Harmonia Language Definition ToolsThe picture on the right (TODO) depicts the typical process for building a Harmonia language plug-in. The input consists of a lexical specification, a grammar for the programming language, and a small hand-coded file describing the language module configuration. Optionally, the input may include extra code to be included in the generated definitions of the AST classes.
The lexical specification is processed by the off-the-shelf Flex scanner generator to produce a batch lexer. This lexer can be used by the Harmonia language kernel to provide incremental lexical analysis. The syntactic specification is pre-processed by the Ladle tool, whose main job is to perform EBNF to BNF grammar transformation. The output of Ladle is a syntactic specification compatible with Bison. We use a modified variant of Bison, called Bison2, which outputs parse tables and AST class definitions rather than parser source code. AST definitions are subsequently checked, combined with any extra definitions provided by the language plug-in implementer, and translated into the C++ source code by the ASTDef tool. Finally, a C++ compiler is used to combine the C++ class definitions, parse tables, the batch lexer, and the language module interface implementation into a dynamically loadable library for the Harmonia language analysis kernel.
We are currently replacing Flex/Ladle/Bison2 portion of the toolchain with Blender, a more versatile lexer and parser generator implemented using the Harmonia framework.
- Input Validation. In this stage the grammar is checked for errors that would prevent its further interpretation by the tool. Such errors include duplicate or missing names, syntax errors, etc. The input validation step happens while translating the grammar into internal representation.
- EBNF to BNF Translation. During this step, Ladle transforms the internal representation of the grammar from EBNF to BNF. Because BNF is a subset of EBNF, the transformations take place within the same data model, i.e. the grammar is "rewritten" into the BNF form.
- Grammar Verification. The expanded BNF grammar is checked for semantic problems, such as certain ambiguities that cannot be handled by our parser generator. If such errors are found, the grammar is rejected.
- BNF Output.
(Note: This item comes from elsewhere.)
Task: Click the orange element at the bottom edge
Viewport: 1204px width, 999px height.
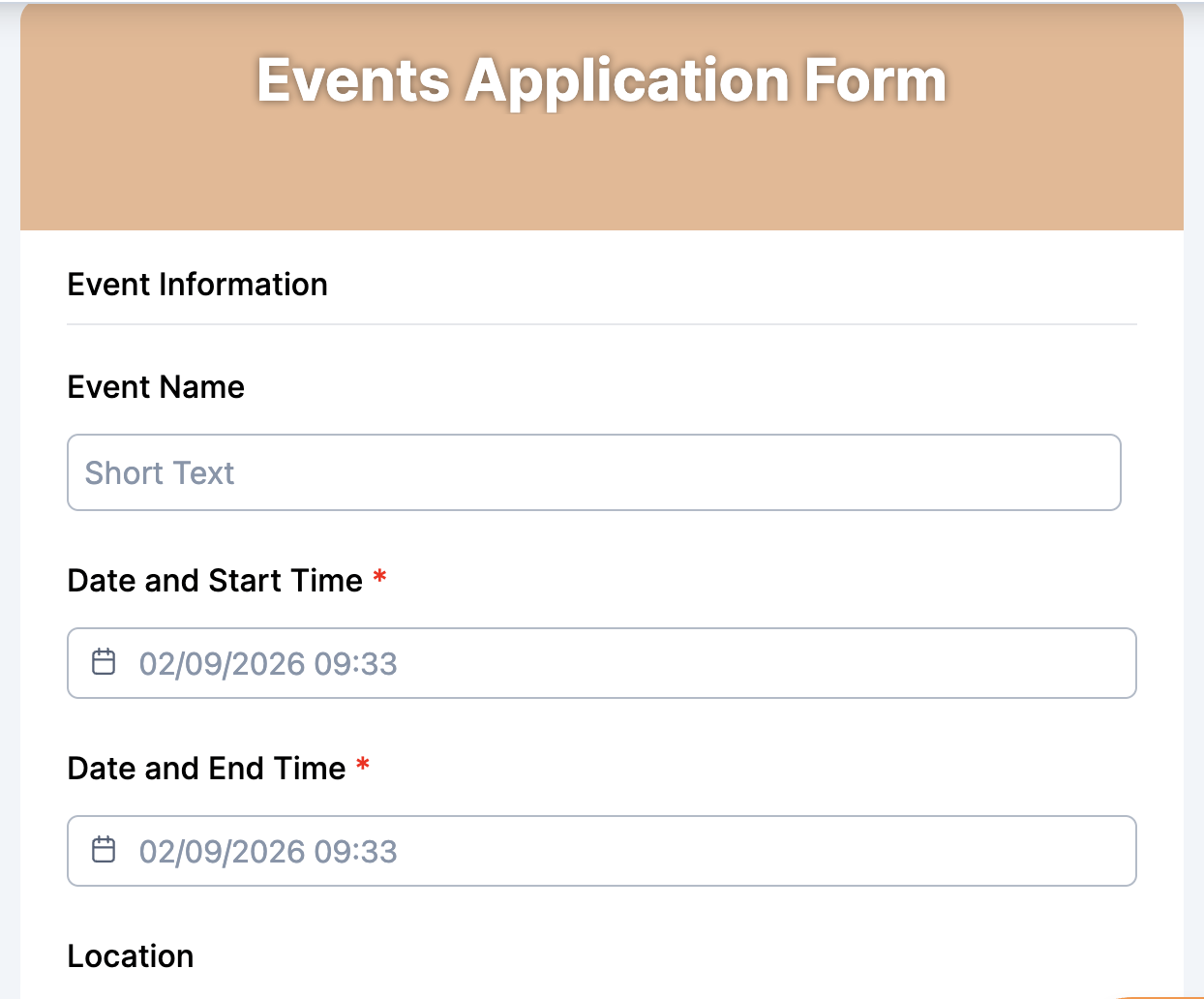Action: point(1152,995)
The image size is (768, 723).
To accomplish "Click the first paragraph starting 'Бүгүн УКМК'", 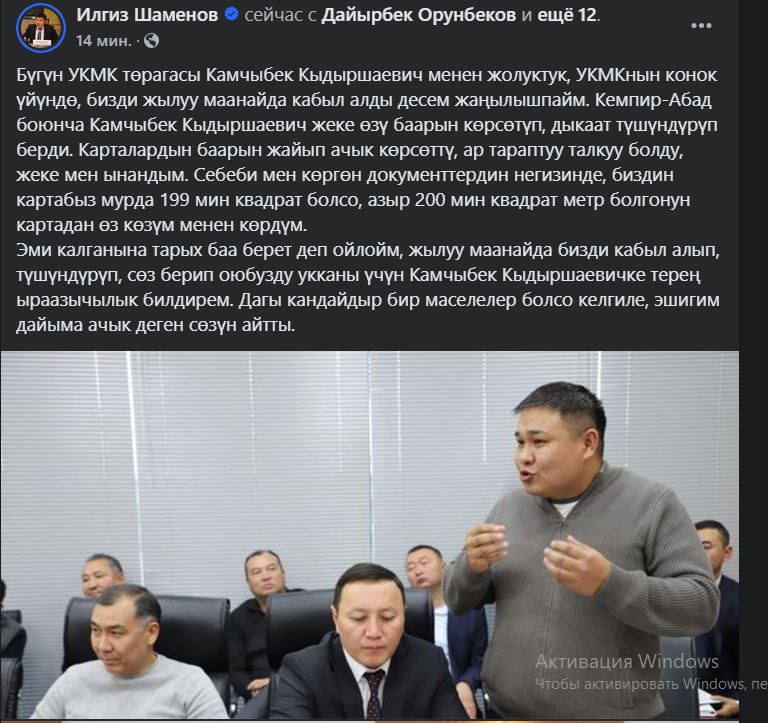I will 367,150.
Following verification the grammar is emitted in standard Bison BNF format for further processing. Additional user annotations that are outside the scope of Bison BNF format are emitted in an auxiliary file that our modified version of Bison can read.
The first task of the ASTDef translator is to process all of the AST definition code. Since the ASTDef language is a derivative of C++, the specifications need to be parsed much like any other program. However, C++ is notoriously difficult to parse; thus, when we designed the syntax for ASTDef, we included some syntactic sugar that made parsing easier. Some modifications were to precede each method declaration with the method keyword, and each field declaration with the slot keyword. Additionally, method bodies are not parsed at all. Instead, lexical tricks are used to treat them as strings which are then stored within ASTDef's internal representation.
After processing AST definitions, ASTDef performs some simple validations such as checking that no method or field names clash (more rigorous error checking is left to the C++ compiler). It then carries out a number of transformations on the internal representation, and translates AST definitions to C++. ASTDef also generates all of the runtime support code.
Blender is a lexer and parser generator that subsumes the roles of our previous tool chain of Flex, Ladle and Bison2. Blender reads in lexical descriptions (written in a variant of Flex format) and grammars (written in a variant of Ladle format) and combines them to produce Flex and Bison parser tables. In addition, it also writes graph-based data structures for the parser to refer to the grammar at runtime.
One of our projects uses IBM ViaVoice to provide speech recognition services to XEmacs. Just as we describe a programming language grammar using Ladle, ViaVoice provides a grammar description language to support spoken command languages called SRCL. Ladle and ViaVoice's descriptions are similar but not compatible.
Brian Chin has written a tool to convert Ladle grammar descriptions into ViaVoice grammar descriptions and wrote the SRCL language module for Harmonia.